Cosmovisão: Os mitos do Krahô contam dos Sol e Lua, que criaram o mundo, os primeiros seres humanos e como estes ganharam o fogo da onça e as plantas agrícolas da mulher estrela. A terra é cercada de água e o céu é sustentado no leste, onde está um acesso ao mundo subterrâneo. O primeiro pajé ganhou seus poderes, depois de ficar doente e foi levado ao céu pelos urubus.

Comentário: A missão WEC antiga, ‘Coração da Amazônia’, seguindo as pesquisas de Sir Norman Grubb, começou um trabalho em Carolina com uma congregação em 1924 entre a população brasileira mas com o alvo de alcançar os Gajaras e os Kayapó. Missionário Bland visitou as aldeias Donzela, Pedra Branca e Pedra Furada dos Krahô em 1925, e foi bem recebido pelos chefes, assistiu as danças do indígenas e uma corrida de toca. Bland anotou o problema da embriaguez entre os índios. Porém este contato não foi proseguido (TWWFJNow May-June 1925).

O pastor Dodanin Gonçalves Pereira da Junta de Missões Nacionais da Convenção Batitsa trabalhou com os Krahô por quase toda a vida e fundou a Casa Batista F. F. Soren. O casal Popjes da SIL publicaram sete livros de leitura em Canela-Krahô, três cartilhas e e dois livrinhos de saúde e higiênica e um dicionário temático canela- krahô – português.

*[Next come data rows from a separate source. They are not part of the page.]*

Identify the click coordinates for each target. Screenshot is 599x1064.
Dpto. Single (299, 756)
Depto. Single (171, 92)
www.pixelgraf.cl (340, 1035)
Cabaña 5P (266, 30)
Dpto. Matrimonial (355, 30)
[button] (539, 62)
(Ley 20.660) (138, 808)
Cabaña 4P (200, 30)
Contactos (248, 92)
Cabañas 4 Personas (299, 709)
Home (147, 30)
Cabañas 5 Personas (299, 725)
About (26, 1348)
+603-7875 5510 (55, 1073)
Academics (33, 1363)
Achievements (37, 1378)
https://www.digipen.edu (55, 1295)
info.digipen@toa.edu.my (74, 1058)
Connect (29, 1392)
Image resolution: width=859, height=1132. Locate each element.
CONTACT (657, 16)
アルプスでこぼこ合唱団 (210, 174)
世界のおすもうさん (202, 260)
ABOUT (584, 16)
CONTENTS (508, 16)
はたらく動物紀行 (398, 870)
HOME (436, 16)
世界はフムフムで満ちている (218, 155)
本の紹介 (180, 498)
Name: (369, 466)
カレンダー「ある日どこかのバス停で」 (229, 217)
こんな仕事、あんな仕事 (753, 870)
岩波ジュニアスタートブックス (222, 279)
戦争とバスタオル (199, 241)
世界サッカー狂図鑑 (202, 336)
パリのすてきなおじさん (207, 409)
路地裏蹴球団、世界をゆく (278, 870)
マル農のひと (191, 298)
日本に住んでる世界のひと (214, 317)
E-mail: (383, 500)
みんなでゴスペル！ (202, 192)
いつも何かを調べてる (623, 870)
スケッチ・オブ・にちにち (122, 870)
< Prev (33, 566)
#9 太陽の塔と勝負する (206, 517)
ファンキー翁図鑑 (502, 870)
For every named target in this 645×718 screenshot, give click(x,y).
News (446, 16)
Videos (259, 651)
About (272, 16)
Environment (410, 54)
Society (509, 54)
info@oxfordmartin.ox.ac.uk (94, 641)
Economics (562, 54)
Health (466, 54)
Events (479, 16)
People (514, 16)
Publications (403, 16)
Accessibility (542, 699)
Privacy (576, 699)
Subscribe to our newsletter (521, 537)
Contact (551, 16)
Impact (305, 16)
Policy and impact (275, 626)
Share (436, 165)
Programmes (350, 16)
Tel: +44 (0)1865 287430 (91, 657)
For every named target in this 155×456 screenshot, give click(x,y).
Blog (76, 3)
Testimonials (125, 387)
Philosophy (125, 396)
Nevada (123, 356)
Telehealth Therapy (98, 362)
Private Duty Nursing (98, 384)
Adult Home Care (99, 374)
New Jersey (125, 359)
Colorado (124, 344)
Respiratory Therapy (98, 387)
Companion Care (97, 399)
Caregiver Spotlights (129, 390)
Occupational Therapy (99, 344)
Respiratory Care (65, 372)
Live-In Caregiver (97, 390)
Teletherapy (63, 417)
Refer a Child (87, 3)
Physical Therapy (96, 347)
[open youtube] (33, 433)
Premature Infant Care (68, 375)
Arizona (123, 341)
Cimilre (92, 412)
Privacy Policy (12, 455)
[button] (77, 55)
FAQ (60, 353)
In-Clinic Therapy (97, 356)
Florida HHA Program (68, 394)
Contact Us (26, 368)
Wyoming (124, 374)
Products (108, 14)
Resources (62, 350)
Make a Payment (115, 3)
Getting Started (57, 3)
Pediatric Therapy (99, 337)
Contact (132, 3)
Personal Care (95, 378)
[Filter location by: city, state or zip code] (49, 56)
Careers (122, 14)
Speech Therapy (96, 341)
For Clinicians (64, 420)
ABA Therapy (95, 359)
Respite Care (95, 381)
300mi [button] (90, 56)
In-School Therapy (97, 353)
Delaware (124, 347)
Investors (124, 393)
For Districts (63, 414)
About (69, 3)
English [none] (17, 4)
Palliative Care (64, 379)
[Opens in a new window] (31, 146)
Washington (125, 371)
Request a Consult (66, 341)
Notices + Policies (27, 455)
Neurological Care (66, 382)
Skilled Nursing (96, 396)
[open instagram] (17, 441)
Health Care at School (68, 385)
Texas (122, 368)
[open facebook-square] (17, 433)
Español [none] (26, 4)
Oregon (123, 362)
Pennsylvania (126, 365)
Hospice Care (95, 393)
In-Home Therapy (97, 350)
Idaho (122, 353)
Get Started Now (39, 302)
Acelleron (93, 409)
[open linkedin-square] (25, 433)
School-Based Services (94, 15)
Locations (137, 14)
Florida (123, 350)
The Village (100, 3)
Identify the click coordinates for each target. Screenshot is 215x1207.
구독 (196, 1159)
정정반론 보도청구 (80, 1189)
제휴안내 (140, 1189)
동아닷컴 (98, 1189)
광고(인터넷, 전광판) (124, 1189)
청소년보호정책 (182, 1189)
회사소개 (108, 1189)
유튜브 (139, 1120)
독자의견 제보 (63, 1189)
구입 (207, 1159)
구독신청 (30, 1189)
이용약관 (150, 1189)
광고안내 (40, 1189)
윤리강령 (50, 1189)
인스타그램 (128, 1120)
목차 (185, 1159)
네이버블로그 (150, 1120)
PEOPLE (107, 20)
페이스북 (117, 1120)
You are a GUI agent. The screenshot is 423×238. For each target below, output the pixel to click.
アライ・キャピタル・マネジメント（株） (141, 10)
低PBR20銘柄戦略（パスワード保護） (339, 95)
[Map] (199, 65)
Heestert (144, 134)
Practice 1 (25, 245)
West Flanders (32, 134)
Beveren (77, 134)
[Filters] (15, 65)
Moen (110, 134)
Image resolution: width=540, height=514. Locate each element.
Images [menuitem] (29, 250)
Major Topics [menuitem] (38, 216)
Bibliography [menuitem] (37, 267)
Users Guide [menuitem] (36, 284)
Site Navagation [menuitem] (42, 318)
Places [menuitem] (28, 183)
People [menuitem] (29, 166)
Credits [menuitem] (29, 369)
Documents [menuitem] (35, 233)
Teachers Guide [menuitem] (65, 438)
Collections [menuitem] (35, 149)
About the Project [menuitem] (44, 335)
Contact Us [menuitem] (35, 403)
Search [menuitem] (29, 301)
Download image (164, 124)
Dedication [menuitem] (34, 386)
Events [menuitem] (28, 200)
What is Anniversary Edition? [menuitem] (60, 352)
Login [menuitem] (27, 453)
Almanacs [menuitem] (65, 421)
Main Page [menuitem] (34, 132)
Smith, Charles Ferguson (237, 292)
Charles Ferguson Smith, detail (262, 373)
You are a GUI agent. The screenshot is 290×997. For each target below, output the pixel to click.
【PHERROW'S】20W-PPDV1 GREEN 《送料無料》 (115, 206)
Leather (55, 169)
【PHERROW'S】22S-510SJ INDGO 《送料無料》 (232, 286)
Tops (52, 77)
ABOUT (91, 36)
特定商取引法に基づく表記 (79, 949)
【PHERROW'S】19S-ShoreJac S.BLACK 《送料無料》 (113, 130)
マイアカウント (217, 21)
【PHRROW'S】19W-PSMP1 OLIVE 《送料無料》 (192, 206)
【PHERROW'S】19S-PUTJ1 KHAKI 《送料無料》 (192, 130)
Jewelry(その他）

Eram responsáveis pela tradução do Novo Testamento e uma parte do Velho.

Bibliografia:

  • CATXÊKWYJ: Uso Sustentável do Cerrado na Terra Indígena Krahô (BRA/02/12) Acessado 12.2011.
  • DAI/AMTB 2010, ‘Relatório 2010-Etnia Indígenas do Brasil’, Organizador: Ronaldo Lidório, Instituto Antropos –instituto.antropos.com.br.
  • HEMMING, John, 1995, Amazon Frontier; The Defeat of the Brazilian Indians, London: Pan Macmillan.
  • HEMMING, John, 2003, Die if You Must: Brazilian Indians in the Twentieth Century, London: Panmacmillan.
  • LIMA FILHO, Manuel Ferreira, 1999, www.arara.fr/BBTRIBOKARAJA.htm.
  • MELATTI, Júlio Cezar, 1999, ‘Krahó’, Povos Indígenas do Brasil, Instituto Socioambiental, São Paulo, pib.socioambiental.org/pt/povo/kraho.
  • MNTB, 2010, Missão Novas Tribos do Brasil, relatório da equipe.
  • SIL 2009: Lewis, M. Paul (ed.), 2009. Ethnologue: Languages of the World, Sixteenth edition. Dallas, Tex.: SIL International. www.ethnologue.com.
  • TWWFJNow: The Whole World for Jesus Now, antigo Jornal da WEC (Missão Amem), Londres.